Output the lines of the listing from the line containing "Screen dimensions: 950x638" through the line containing "pos(914,762)", inclusive, repeated exactly and with nothing else.
┄┄┄┄┄┄
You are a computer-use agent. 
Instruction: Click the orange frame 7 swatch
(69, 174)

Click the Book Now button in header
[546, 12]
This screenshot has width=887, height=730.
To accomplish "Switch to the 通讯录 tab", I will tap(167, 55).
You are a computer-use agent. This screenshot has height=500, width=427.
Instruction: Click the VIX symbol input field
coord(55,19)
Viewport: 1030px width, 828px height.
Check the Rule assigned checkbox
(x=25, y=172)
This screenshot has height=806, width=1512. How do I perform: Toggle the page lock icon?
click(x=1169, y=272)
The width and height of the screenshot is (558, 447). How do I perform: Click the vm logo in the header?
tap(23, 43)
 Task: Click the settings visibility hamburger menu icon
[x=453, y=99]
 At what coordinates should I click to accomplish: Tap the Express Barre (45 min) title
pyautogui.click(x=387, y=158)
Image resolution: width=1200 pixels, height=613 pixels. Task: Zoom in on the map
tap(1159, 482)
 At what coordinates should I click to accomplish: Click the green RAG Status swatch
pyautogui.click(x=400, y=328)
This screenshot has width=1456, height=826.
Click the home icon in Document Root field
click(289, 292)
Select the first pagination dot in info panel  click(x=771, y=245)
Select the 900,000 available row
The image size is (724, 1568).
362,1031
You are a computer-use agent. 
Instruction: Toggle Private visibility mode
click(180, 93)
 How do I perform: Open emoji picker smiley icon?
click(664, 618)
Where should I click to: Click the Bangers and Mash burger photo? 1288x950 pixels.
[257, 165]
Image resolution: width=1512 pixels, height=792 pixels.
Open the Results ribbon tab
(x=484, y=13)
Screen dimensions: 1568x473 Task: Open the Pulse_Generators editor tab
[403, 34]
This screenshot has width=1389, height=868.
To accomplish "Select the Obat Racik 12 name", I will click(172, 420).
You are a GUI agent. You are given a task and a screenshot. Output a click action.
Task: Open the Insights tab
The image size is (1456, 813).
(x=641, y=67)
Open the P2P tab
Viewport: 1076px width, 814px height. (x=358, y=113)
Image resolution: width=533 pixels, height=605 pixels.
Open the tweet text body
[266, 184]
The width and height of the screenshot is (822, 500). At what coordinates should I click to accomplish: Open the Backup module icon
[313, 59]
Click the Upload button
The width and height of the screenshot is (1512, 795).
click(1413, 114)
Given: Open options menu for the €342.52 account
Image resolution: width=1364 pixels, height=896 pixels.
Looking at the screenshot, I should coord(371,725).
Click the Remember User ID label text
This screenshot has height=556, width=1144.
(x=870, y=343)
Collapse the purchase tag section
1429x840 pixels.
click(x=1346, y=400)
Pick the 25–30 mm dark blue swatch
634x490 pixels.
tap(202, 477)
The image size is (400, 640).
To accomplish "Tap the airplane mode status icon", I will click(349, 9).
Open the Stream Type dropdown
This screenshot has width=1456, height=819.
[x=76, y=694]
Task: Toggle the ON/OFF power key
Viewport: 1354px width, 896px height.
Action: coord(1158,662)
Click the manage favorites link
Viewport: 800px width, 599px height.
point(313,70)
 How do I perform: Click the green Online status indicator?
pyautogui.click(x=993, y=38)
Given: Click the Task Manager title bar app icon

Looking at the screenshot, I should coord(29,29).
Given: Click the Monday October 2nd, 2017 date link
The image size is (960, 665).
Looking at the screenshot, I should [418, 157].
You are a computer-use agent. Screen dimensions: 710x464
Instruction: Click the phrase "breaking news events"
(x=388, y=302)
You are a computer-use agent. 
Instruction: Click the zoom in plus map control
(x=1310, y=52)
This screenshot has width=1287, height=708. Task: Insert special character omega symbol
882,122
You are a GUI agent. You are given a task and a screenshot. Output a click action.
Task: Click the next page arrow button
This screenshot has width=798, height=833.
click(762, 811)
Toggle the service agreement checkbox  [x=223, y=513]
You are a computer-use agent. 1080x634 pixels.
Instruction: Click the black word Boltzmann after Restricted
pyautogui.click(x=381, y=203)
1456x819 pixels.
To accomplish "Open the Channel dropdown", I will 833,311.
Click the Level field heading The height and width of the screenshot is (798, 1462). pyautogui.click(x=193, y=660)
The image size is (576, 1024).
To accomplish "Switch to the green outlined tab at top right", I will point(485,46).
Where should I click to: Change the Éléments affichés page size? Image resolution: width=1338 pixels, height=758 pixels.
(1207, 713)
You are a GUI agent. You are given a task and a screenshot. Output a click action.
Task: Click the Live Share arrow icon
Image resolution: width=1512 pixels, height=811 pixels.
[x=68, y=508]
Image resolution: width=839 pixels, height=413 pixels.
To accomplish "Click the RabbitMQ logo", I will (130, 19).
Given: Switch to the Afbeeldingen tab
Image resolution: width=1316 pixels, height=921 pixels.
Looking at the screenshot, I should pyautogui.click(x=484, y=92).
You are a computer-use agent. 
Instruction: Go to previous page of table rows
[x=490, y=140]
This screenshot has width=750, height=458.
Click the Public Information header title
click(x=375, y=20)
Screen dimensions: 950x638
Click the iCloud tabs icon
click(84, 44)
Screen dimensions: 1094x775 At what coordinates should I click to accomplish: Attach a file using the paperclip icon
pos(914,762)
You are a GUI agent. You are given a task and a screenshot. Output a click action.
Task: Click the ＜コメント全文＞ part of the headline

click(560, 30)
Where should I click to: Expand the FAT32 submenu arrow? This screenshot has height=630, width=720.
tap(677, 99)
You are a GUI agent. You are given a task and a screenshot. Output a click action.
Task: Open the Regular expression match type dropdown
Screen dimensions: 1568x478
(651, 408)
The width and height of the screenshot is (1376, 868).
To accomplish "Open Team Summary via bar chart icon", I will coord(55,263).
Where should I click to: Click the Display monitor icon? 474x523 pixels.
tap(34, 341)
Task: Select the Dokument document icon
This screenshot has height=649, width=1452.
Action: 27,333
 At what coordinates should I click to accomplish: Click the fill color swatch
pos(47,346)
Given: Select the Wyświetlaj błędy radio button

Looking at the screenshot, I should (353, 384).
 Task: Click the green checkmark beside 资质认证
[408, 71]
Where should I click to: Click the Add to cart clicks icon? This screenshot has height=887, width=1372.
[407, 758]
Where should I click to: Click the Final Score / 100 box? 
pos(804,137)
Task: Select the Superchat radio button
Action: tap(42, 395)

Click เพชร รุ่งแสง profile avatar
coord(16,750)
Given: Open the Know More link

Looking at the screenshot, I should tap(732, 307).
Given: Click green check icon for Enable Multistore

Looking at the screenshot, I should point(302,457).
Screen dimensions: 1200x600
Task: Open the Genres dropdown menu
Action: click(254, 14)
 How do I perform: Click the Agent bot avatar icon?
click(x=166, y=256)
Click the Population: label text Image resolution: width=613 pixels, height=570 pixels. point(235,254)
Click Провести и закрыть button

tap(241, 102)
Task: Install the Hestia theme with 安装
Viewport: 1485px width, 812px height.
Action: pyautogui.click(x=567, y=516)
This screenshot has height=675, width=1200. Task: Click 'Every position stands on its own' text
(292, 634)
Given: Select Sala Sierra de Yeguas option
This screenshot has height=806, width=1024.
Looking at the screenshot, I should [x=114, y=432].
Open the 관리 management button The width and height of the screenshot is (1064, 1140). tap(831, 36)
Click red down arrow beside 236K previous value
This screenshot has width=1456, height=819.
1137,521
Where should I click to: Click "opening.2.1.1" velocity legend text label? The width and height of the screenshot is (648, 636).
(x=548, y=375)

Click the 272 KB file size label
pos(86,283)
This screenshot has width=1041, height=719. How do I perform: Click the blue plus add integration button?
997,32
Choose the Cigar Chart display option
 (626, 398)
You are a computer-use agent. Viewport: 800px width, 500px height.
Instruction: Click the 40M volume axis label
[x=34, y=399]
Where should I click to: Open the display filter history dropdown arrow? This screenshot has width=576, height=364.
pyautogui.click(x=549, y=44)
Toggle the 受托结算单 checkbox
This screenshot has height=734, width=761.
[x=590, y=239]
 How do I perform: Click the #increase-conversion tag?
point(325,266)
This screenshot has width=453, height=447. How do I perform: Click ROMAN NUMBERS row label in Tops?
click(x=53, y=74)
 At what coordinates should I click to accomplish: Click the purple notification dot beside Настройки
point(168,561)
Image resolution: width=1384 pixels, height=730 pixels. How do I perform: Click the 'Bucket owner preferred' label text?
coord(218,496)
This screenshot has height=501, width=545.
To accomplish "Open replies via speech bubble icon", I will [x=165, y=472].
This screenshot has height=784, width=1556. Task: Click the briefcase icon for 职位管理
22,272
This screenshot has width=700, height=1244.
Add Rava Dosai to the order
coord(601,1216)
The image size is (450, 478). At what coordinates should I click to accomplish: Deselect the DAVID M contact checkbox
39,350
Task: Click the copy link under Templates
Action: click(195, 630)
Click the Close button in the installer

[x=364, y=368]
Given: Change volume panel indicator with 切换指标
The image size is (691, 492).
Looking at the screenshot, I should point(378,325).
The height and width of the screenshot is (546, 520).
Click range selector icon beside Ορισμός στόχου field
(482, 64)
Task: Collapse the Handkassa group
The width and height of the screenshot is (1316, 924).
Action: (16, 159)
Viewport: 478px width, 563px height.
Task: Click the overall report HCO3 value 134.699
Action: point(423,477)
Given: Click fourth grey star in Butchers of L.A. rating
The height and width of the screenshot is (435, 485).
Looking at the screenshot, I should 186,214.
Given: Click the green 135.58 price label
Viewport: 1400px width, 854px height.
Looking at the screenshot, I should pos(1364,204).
┄┄┄┄┄┄
[WORKED ANSWER]
Screen dimensions: 950x638
Click the iCloud tabs icon
click(84, 44)
Screen dimensions: 1094x775 At what coordinates should I click to accomplish: Attach a file using the paperclip icon
pos(914,762)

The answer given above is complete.